Copy out the text of the material below word for word, leaving out the picture.

......

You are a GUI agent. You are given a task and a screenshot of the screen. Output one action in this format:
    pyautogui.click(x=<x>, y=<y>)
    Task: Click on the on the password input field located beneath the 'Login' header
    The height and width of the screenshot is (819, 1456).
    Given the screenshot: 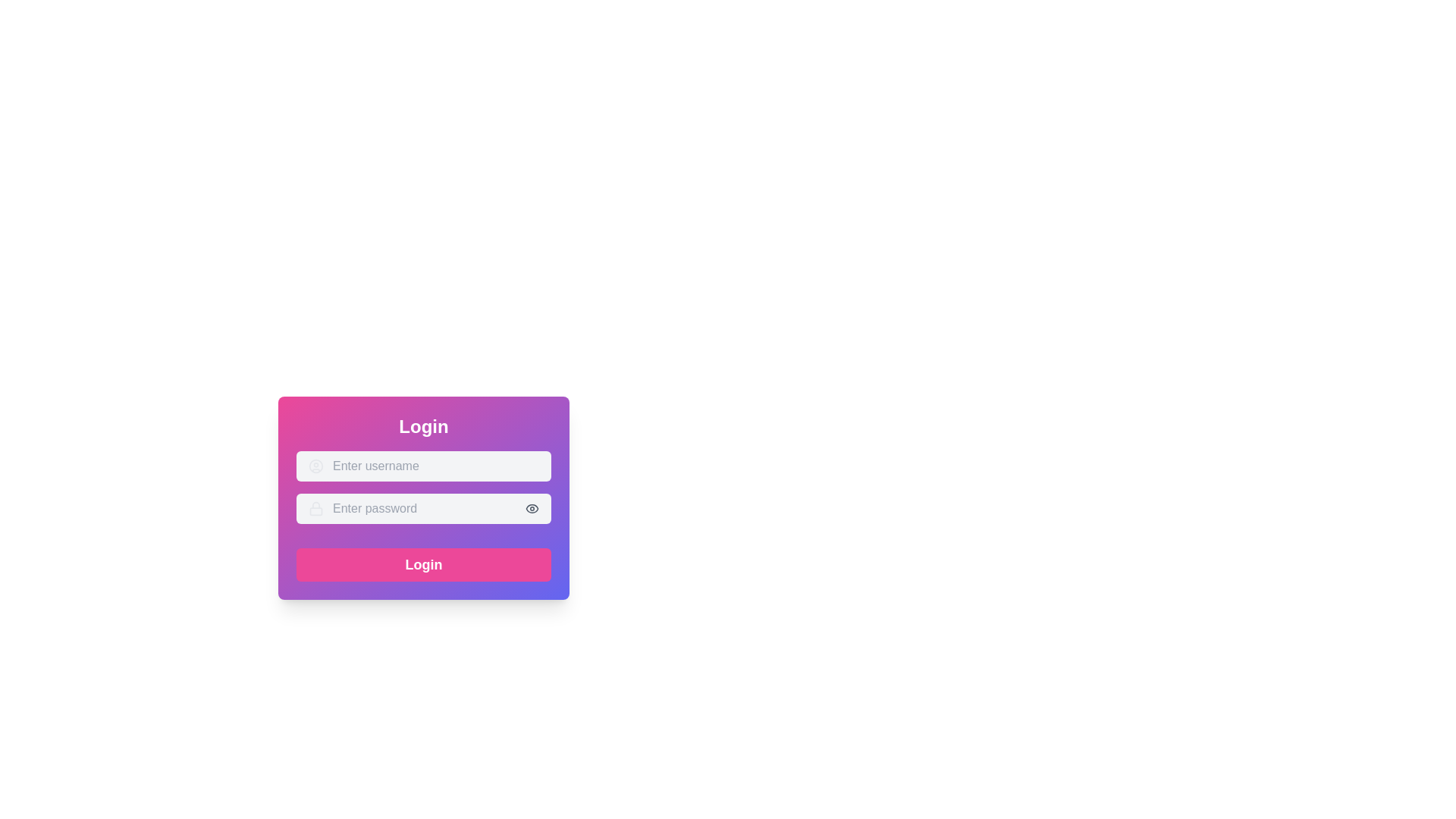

......

▶ **Result**:
You are a GUI agent. You are given a task and a screenshot of the screen. Output one action in this format:
    pyautogui.click(x=<x>, y=<y>)
    Task: Click on the on the password input field located beneath the 'Login' header
    The height and width of the screenshot is (819, 1456).
    Given the screenshot: 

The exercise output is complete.